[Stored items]
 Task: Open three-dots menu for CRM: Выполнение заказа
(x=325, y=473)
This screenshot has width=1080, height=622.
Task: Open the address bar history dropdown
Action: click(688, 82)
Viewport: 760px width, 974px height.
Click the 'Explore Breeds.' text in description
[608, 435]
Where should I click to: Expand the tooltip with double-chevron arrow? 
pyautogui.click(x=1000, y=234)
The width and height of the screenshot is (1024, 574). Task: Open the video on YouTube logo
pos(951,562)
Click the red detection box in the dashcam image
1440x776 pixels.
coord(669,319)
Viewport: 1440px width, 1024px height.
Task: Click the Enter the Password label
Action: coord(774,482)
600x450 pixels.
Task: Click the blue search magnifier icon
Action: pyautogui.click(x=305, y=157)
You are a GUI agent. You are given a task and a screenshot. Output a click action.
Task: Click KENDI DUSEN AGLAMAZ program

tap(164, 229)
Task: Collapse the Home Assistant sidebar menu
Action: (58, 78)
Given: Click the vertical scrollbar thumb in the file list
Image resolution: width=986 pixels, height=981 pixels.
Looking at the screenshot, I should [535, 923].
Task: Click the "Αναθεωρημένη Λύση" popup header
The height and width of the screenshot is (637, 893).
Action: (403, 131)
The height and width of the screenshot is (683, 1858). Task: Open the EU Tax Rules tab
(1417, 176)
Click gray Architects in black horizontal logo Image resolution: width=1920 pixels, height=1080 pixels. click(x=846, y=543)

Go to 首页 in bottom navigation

Exercise instructions: After locating the line that holds "The height and width of the screenshot is (683, 1858).", print it and each line after it through the end of the data, exactly as it stands.

The answer:
The height and width of the screenshot is (683, 1858). Task: Open the EU Tax Rules tab
(1417, 176)
Click gray Architects in black horizontal logo Image resolution: width=1920 pixels, height=1080 pixels. click(x=846, y=543)

Go to 首页 in bottom navigation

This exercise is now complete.